Monday, 27 June 2011

More Green Space and Less Hard Surfaces in your Garden - WHY?

A recent report by the London Wildlife Trust on how London is losing its green gardens came up with some interesting facts.

  • There are approx 3.8 million gardens in London (if you count front and back gardens separately) – Wow what a lot.
  • 24% of London is domestic outdoor space with 14% of it vegetated. It is therefore really valuable green space.
As a result of garden design and maintenance since 1998/99 there has been a 12% drop in vegetation in gardens, hard surfaces have increased within gardens by 26% and areas of garden buildings by 55%. These are real losses as once an area is paved it is likely to be a long time, if ever, before it is removed.

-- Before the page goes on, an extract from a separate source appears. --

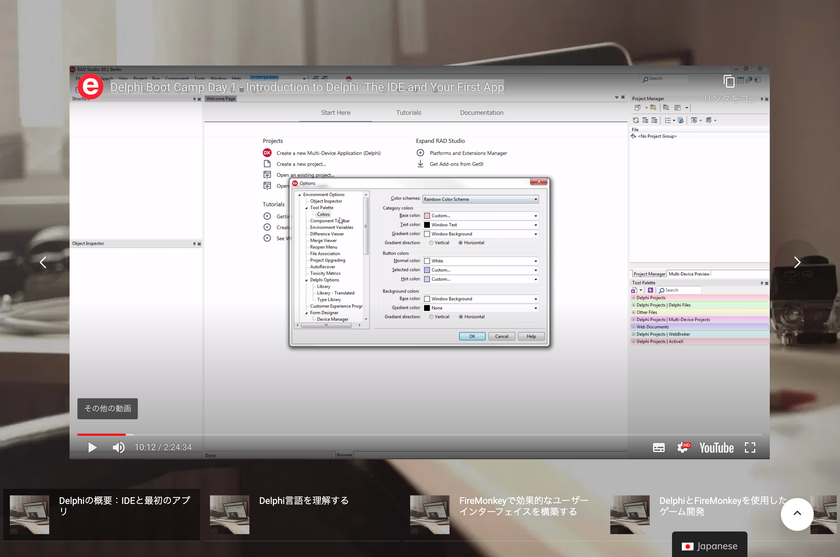Click the Embarcadero channel logo icon

(x=91, y=86)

The report got me thinking about how we transform our gardens to become more family friendly and suit the needs of our kids by adding paving, dens and outdoor offices. For front gardens car parking and more paving to ease maintenance are an increasing popular choice. Although planning permission is now needed if you wish to pave over your front garden unless the paving is permeable.

Our front garden

So how has our garden fared.  Are we helping this green decline?  In the back we have lifted a whole load of sleepers and created a vegetable bed (sorry edible garden – see previous post).  However we are extending the back of the house causing a 10ft loss of garden. So nil points here

In the front 2 years ago all the paving was lifted and a new garden created.  The idea was to create a low maintenance front garden full of plants.  The photo you see shows the garden now at the end of June having had no maintenance all year except for pruning of the dogwood.  So we are moving in the right direction here.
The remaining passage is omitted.